Only once humans had achieved security, productivity and the leisure time for multiple-course meals did they formulate the principle of ‘never a sweet before the meat’. Long before people discovered that flooding the blood with sugar is an unhealthy habit, they had learned that sweet starters spoil the appetite. This is useful if one needs to discourage guests from overeating, but spoils a good feed and forfeits that pleasant anticipation of treats to follow. Sugary desserts enhance the sense of comfortable repletion and are less harmful at the end of a meal, because diluting the sugar in a gutful of chyme buffers the surge of sugar into the blood.
Stuart van Dyck
The Hague, The Netherlands
It’s only in relatively modern European cuisine that the sugar is reserved for the last course of the meal.
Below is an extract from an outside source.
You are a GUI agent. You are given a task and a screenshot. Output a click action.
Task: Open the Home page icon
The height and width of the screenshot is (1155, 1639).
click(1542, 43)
In most of the world, sugar is added to meat dishes, such as in oriental sweet-and-sour recipes or in Mexican mole.
European cuisine did the same until the 17th century, working under a theory of nutrition - inherited from ancient Greece - that sugar was the perfect food. Many meat dishes were sweetened until a new theory developed which saw sugar as harmful and relegated it to a small course served after the main meal, when appetites were lower.
We can still see a remnant of the older cuisine in condiments like steak sauce and ketchup, with their high sugar content.
For more history of this change in European eating habits, search out Rachel Laudan’s article ‘Birth of the modern diet’ in the August 2000 issue of Scientific American. Elsewhere, Laudan has pointed out that many supposedly traditional ethnic dishes are less than 100 years old, and created to please tourists.